Have You Tried Working Out With Resistance Bands?

As a dancer who was also a gym rat for decades, when COVID-19 entered the scene, my husband and I suspended our membership at the gym. We did not stop working out, however. As a family, we began to walk 1-2 miles at a time, several days during the week. There are extra degree-of-difficulty points for pushing strollers uphill.

I also decided that, instead of attending hour-long yoga classes 3x per week, I’d do 20-30 minutes of yoga daily, or at least six days a week. I bookmarked favorite classes online and rotate instructors and classes. I am thrilled to have that available.

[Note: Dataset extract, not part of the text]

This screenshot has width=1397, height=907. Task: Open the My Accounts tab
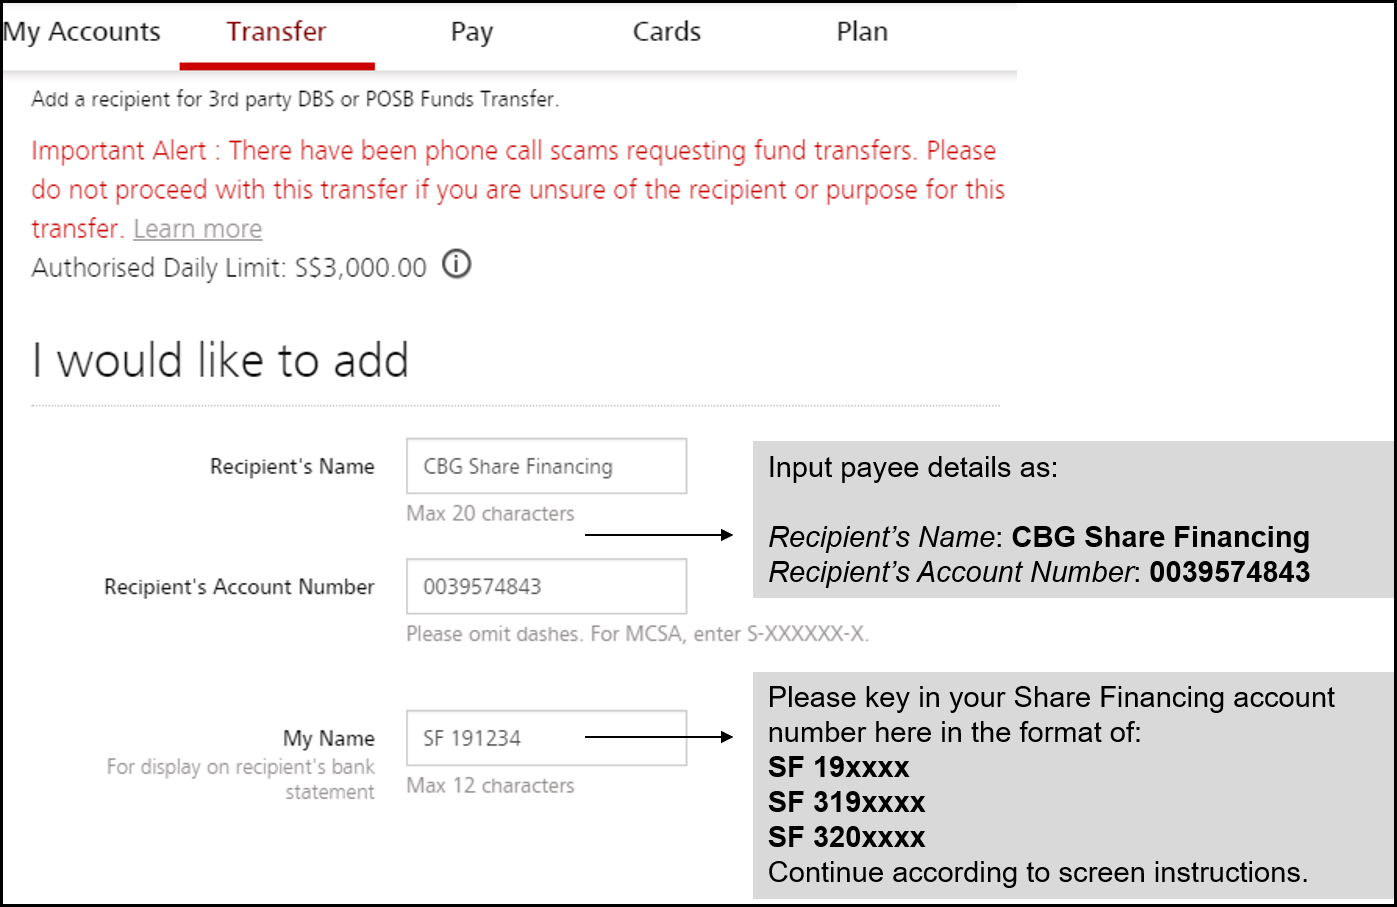point(82,32)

We are all supposed to be doing some sort of weight-bearing exercise to prevent bone density loss. Having recently had a scan, which is painless and non-invasive, it was suggested to me to do more weight-bearing exercise, further increase my calcium intake, and eat more protein, 80-100 grams daily. These suggestions, of course, were specific for me and given to me by my doctor.

Instead of using free weights, I decided to add resistance bands into my routine on 3 non-consecutive days of the week, working up to 30-minutes each time. I prefer the kind of bands that have handles. Some do not. The bands come in varying weights that increase in increments of 10 lbs.

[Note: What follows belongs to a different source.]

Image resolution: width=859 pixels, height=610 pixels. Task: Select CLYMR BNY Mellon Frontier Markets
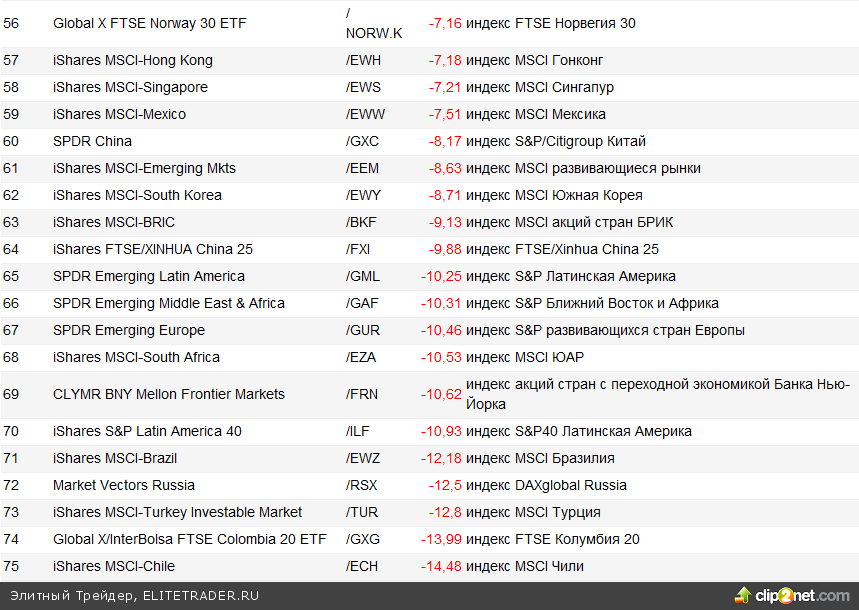click(168, 394)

In a short period of time I have witnessed that exercising with the bands builds muscles and tones them as well. This is backed by research stating that, “Toning your muscles is simply the process of losing body fat so that muscles appear on the surface of your skin.”

Newcomers to this type of training may see the results of an increase in muscle tone and a decrease in body fat, within a few weeks. If you’re looking to bulk, these bands may not be for you. They most often create longer and leaner-looking muscles. Using the bands to work all of the muscle groups is suggested to be done after warming the body up with a gentle walk or light cardio. I do it following my yoga workouts.

As with any exercise, talk to your health-care provider to see what exercises are right for you to avoid the diagnosis of osteopenia or osteoporosis and to strengthen your bones. Good nutrition plays a big part and always remember to use common sense when engaging in any form of exercise. Protect your precious body, don’t do too much too soon, always warm your body up to get your circulation moving, and check the bands to be sure they are in good condition prior to using them.

Since Movement is one of the Ten Enchanted Keys, I thought I’d share. Sometimes changing up your workouts can motivate you to keep going.

Be strong. Stay enchanted.


DISCLAIMER: This information shared by Dr. Terry Segal is intended solely as suggestions for your entertainment. Try it at your own discretion. Dr. Terry Segal shall be held harmless for any adverse reactions. Information on this site is provided for informational purposes only and is not meant to substitute for the advice provided by your own physician or other medical professional.